We have so far considered only channels for which the ratio of the spatial-frequency bandwidth to the orientation bandwidth is constant (ΔF/Δθ = 1.0). Figure 13 shows results with various different aspect ratios. One of the difficulties of such an analysis is that the two-dimensional Gabor functions are not polar separable. That is, the spatial-frequency tuning is not independent of the orientation tuning (in degrees). Extending the orientation bandwidth actually extends the response of the channel to higher frequencies. With the 1/f amplitude spectrum, the response of the channel will be dependent primarily on the lower frequencies, with little effect produced by the extension. Nonetheless, the results of such an analysis are shown in Fig. 13. As can be seen, an aspect ratio of about 0.5–1.0 is somewhat optimal, although the effects are small.

LOG GABOR CHANNELS

In the previous section we compared a variety of Gabor codes in terms of their ability to represent the information in natural images.
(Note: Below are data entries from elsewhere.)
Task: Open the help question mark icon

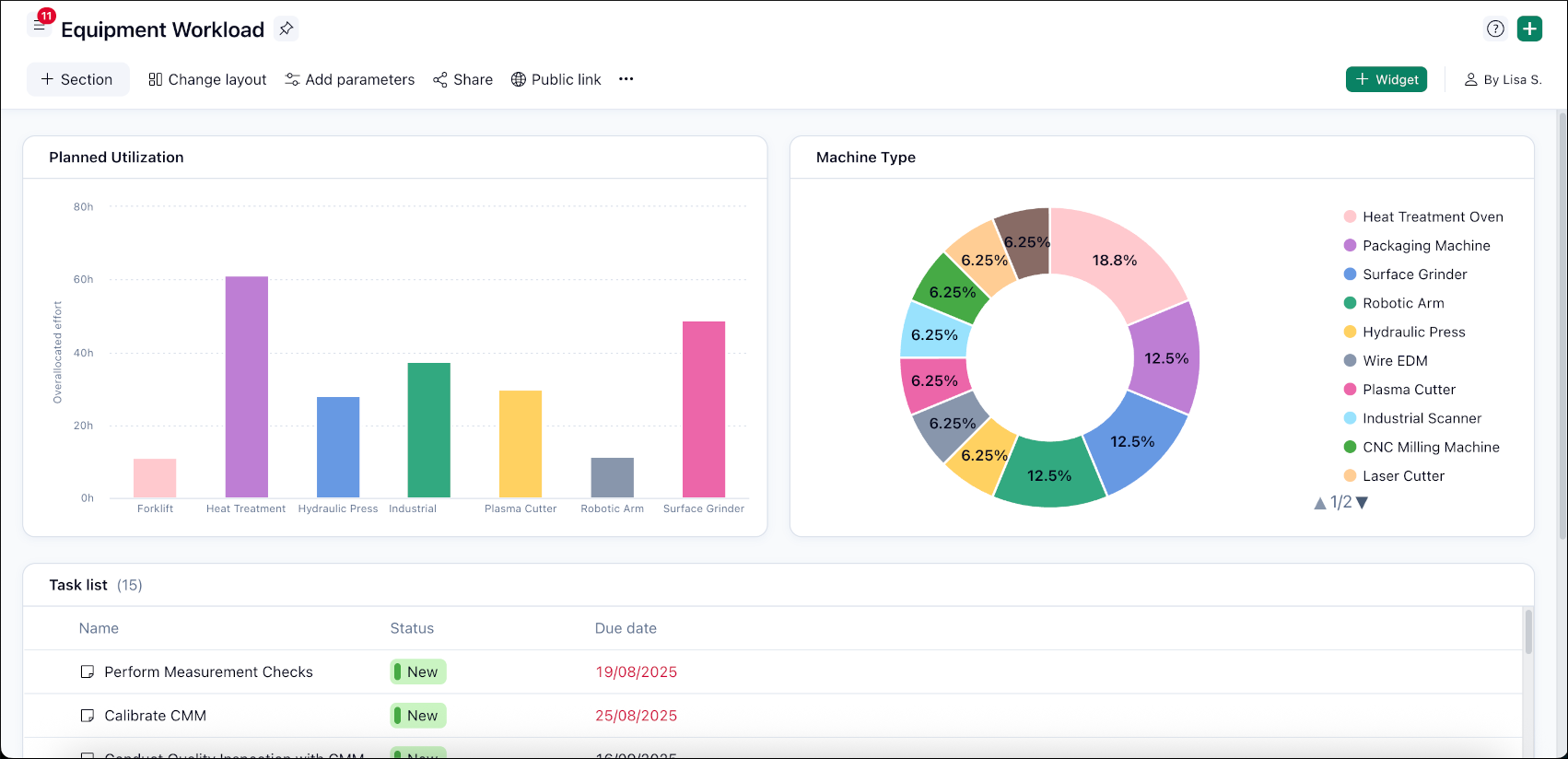Action: 1495,29
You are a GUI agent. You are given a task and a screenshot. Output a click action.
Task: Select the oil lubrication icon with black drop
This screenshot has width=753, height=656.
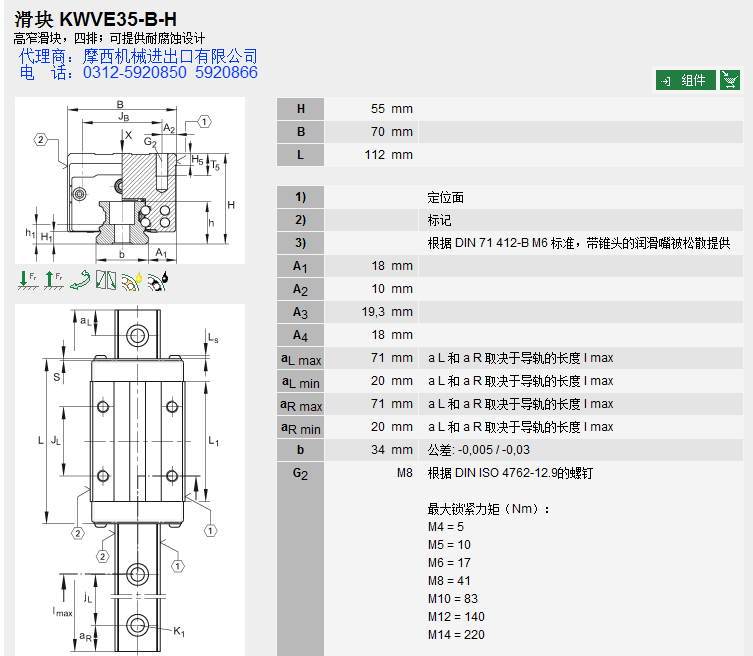coord(157,282)
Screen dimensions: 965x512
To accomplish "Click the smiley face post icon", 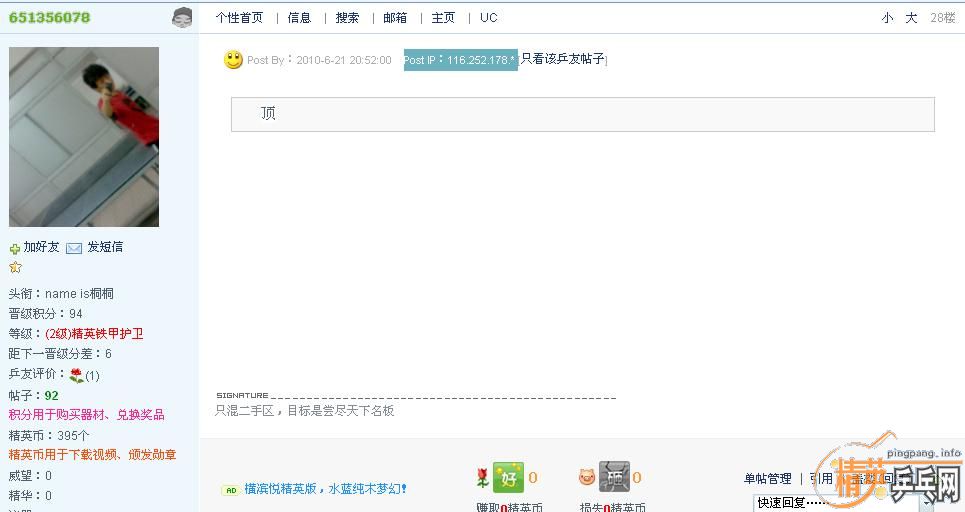I will pos(233,60).

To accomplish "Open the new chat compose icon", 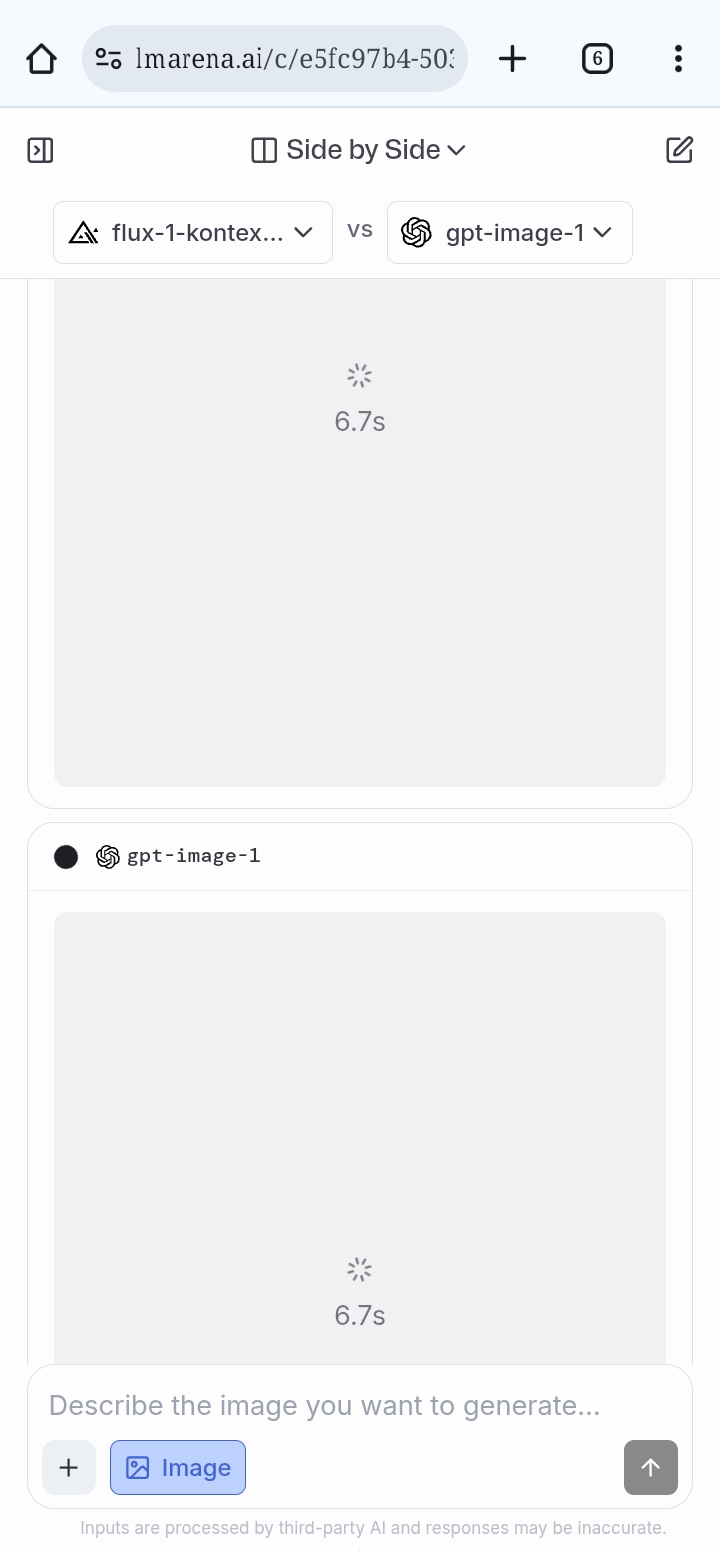I will (680, 149).
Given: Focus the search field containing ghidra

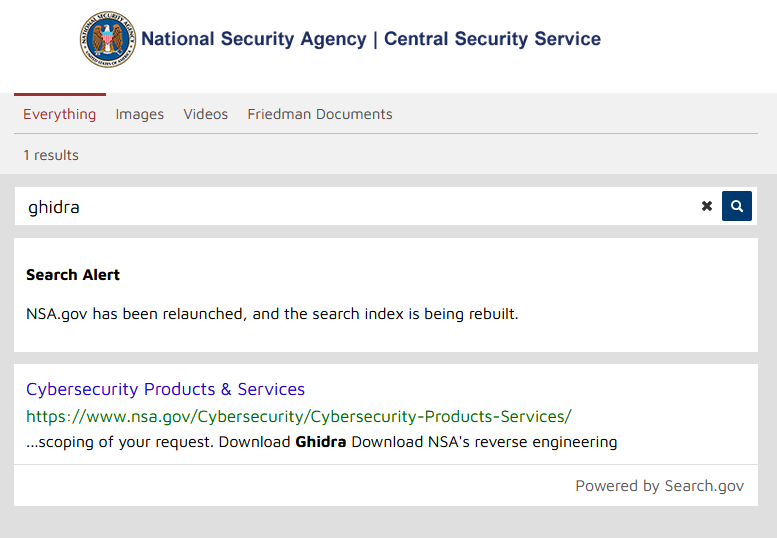Looking at the screenshot, I should [x=357, y=206].
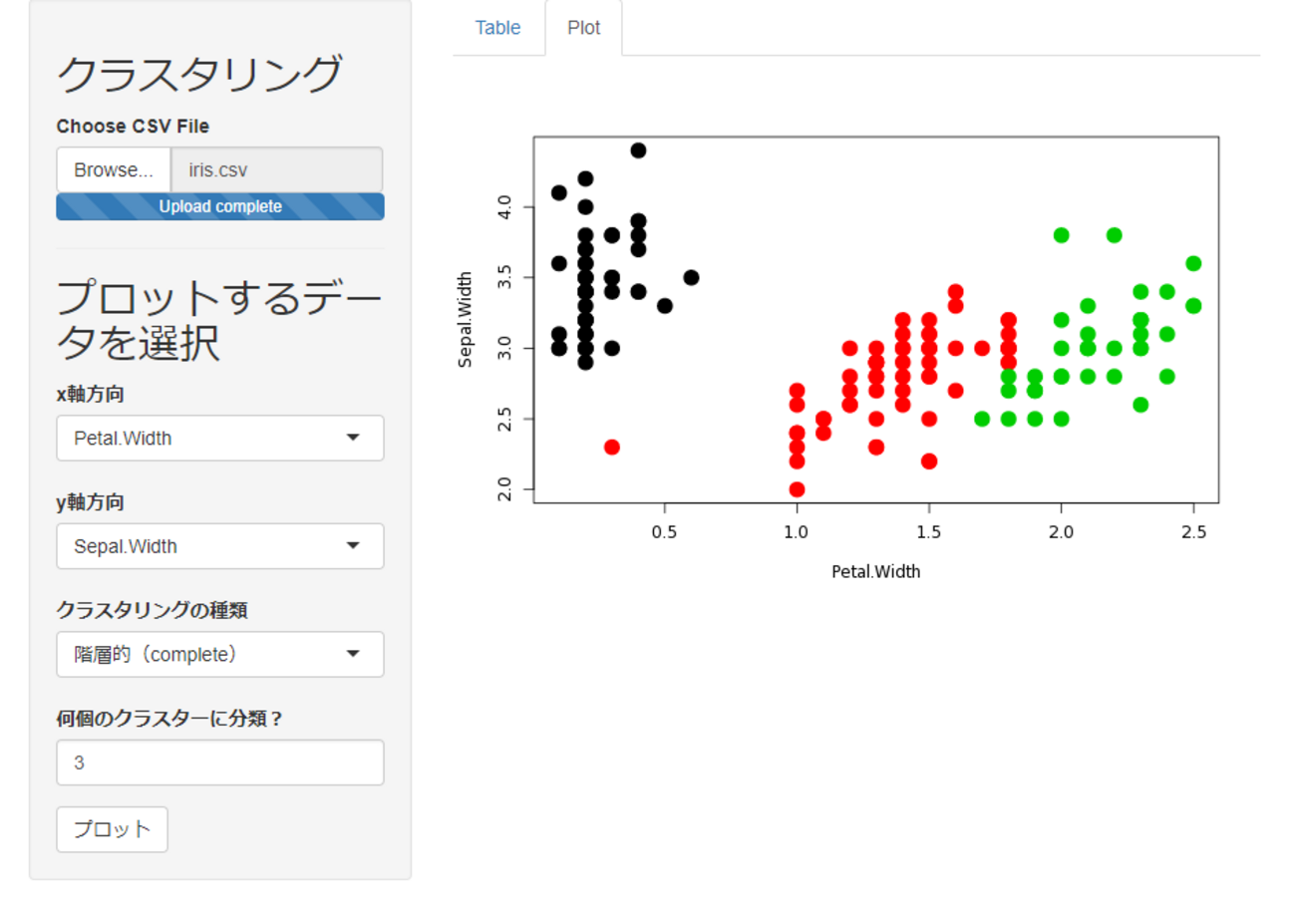
Task: Click the Petal.Width x-axis title on the plot
Action: pos(875,571)
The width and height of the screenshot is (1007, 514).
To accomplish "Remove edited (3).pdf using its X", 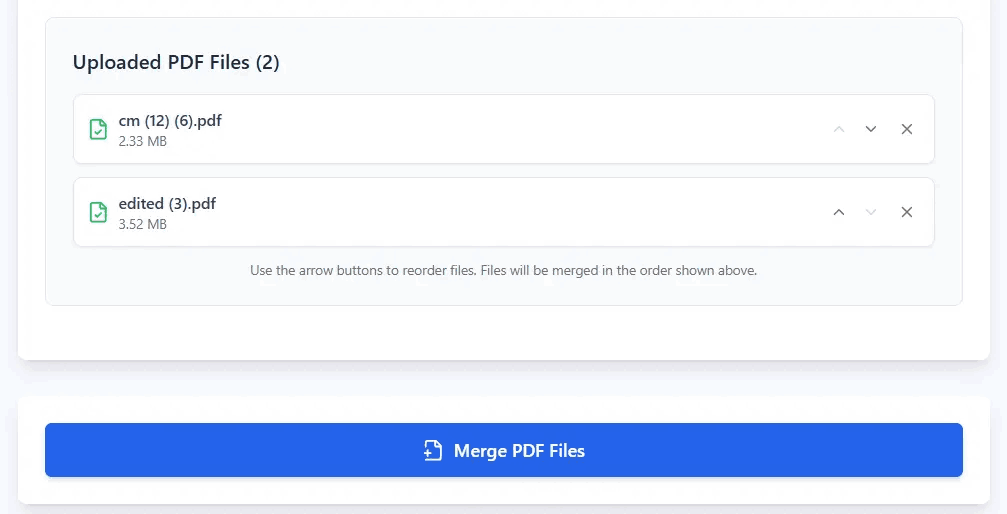I will click(x=907, y=212).
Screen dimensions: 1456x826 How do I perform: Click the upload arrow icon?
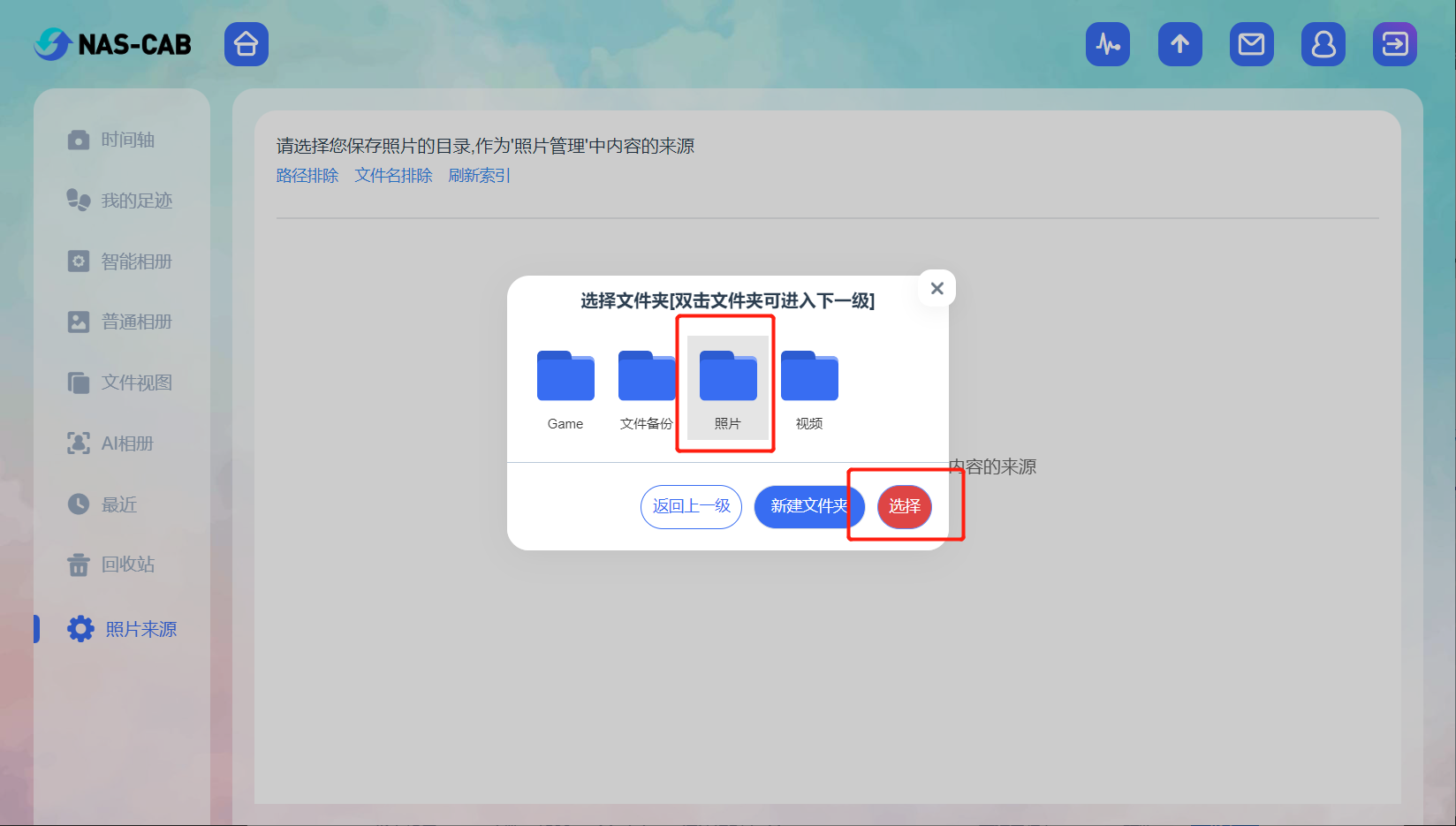pyautogui.click(x=1179, y=44)
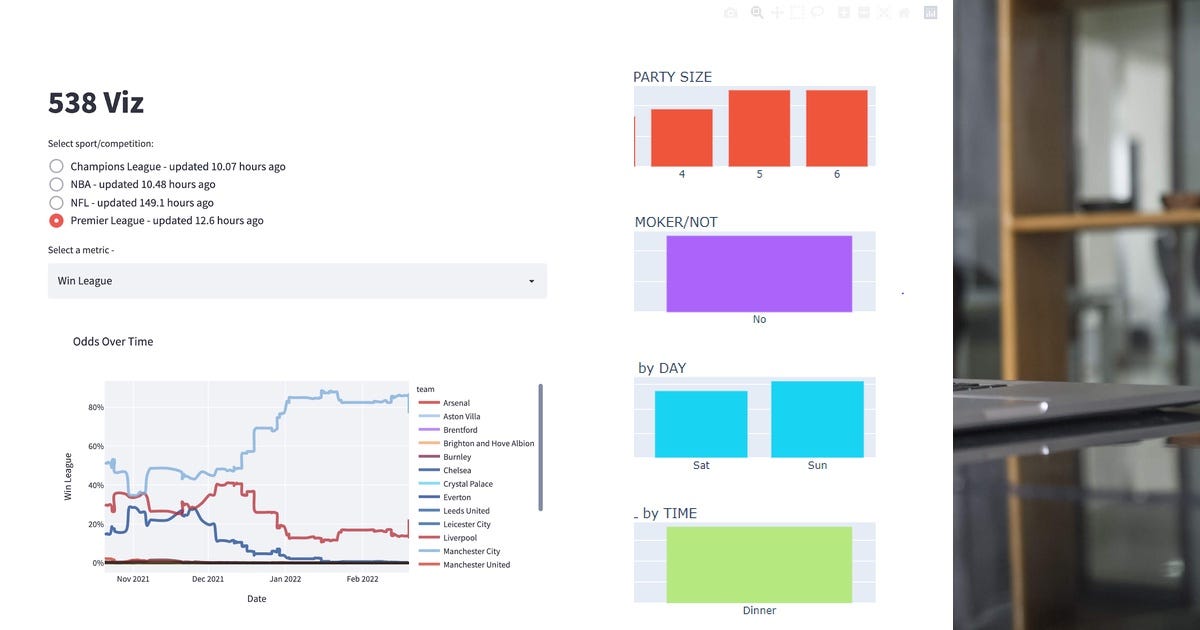The height and width of the screenshot is (630, 1200).
Task: Select the Champions League radio button
Action: coord(56,166)
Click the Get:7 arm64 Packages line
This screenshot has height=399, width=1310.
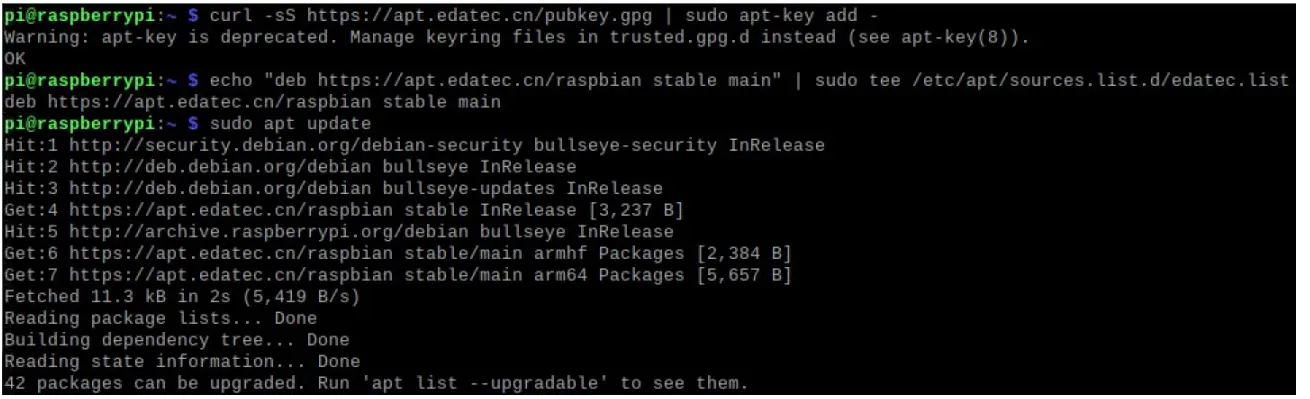click(x=398, y=275)
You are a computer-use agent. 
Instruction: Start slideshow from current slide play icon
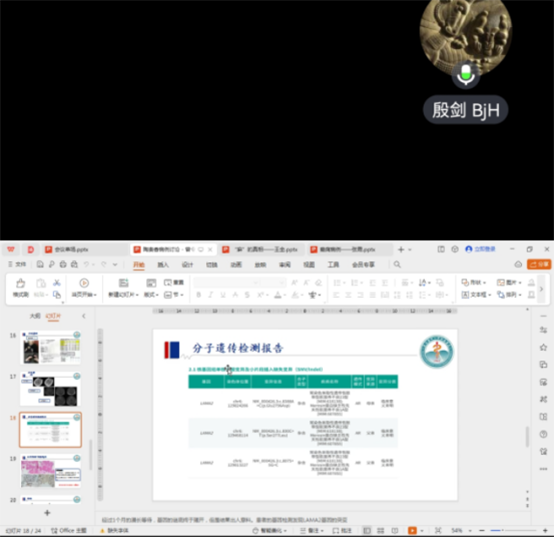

Gabor codes have a number of interesting mathematical properties. As described by Gabor[14] and more recently by Daugman,[12] a Gabor function represents a minimum in terms of the spread of uncertainty in space and spatial frequency (actually time and frequency in Gabor’s description). However, the Gabor code is mathematically pure in only the Cartesian coordinates where all the Gabor channels are the same size in frequency and hence have sensors that are all the same size in space (i.e., all the rectangles in the diagrams in Fig. 1 are the same size). In such a case, the Gabor code represents the most effective means of packing the information space with a minimum of spread and hence a minimum of overlap between neighboring units in both space and frequency.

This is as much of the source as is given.